Make no mistake about it, this is totalitarian art, the sort of stuff long churned out by Italian Communists who despise beauty, the Catholic Church and their country’s long association with both. Vatican II theologians and innovators, with their sixties pantheism and limitless, intellectual vanity, absolutely adore this garbage. Throw in the occult, Masonic superstitions of today’s global technocrats, also on display, and you have a high level of aesthetic criminality.

AS with the ecological light show in 2015 that projected animals on the facade of St. Peter’s Basilica, this year’s Nativity scene shows the simple-minded, if they dare to see, that Rome has abandoned the faith. The visible beauty of Catholicism has always been one of the marks of its truth. Ugliness is false.

In 1987, William F. Strojie wrote of the reactions to the revolution of Vatican II:

 I see roughly five categories of acceptance of, or reaction to, the radical reforms.  Number one is comprised of those who have gone along willy-nilly, or in enthusiastic acceptance of “the changes”.  “We follow the Pope”, they say, disregarding that the Vatican Two popes depart radically, totally from the Popes of more than nineteen centuries.

No. 2:  The young people, of the television age, who, living in a closed world of “teen” talk, lack entirely the Catholic sense, and even common sense.

   No. 3:  Baptized Catholics who do not like the changes, who are even aware of departures from Catholic doctrine and practice.  But with the Divine Promise of protection from error on the part of the Popes fixed in their minds — the only Catholic doctrine they seem now to remember — they think it all must somehow come out right in time.  That it must come out right is true, but not in the way they like to think.

No. 4:  Those who have faced up to the falsity of the reforms, but who have set up their own little Churches, so-called Traditionalist chapels and house-Mass circuits.  The priests of these groups have no authority.  More on this presently.

No. 5:  Scattered Catholics who, seeing that the reforms are not Catholic, reject them in simple obedience to the Divine Law.  No priest or bishop speaks for these people.

In view of the unCatholic words and actions of the Vatican Two popes, how ought we to understand the Divine Promise of protection from error, “even to the consummation of the world”?  In this way:  It is not Christ who failed to keep His promise;  how could He?  It has therefore to be that the Vatican Two popes deliberately teach error.  I waste no time on those who say the error doesn’t count because these popes were invalidly elected.
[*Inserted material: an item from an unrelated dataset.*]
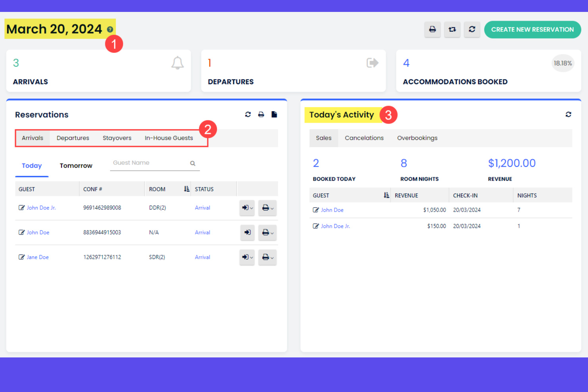The height and width of the screenshot is (392, 588).
Task: Refresh the dashboard with the header refresh icon
Action: tap(472, 29)
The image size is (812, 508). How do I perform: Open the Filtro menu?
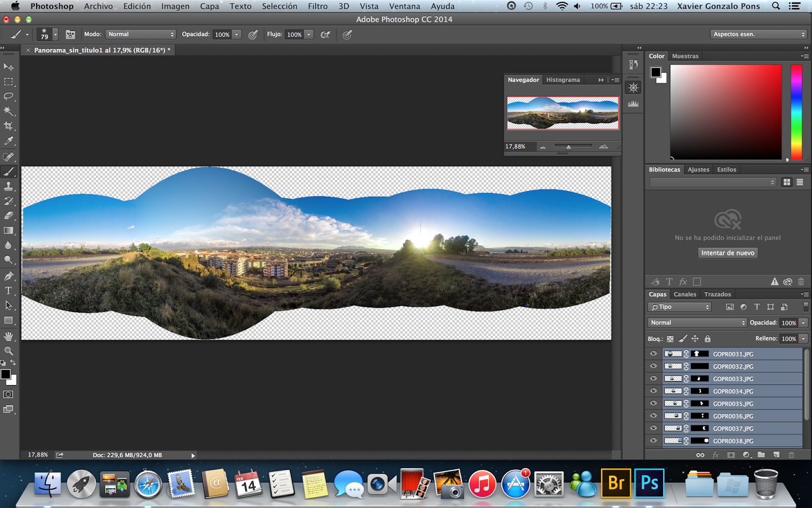tap(317, 6)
No Nativity Scene in Rome speaks for Catholics today. As Theresa Stanfill Benns recently wrote:

From all eternity, the times in which we live today were ordained to complete the course of the Church on earth. I say our own situation is analogous to the Holy Innocents because like them, we have been caught up in a storm of persecution against the Son of God and all He stood for.  And this precisely because God wills that the Scriptures be fulfilled, even though it may cost us dearly in way of our loss of all spiritual direction, Mass and Sacraments and any normal Catholic existence.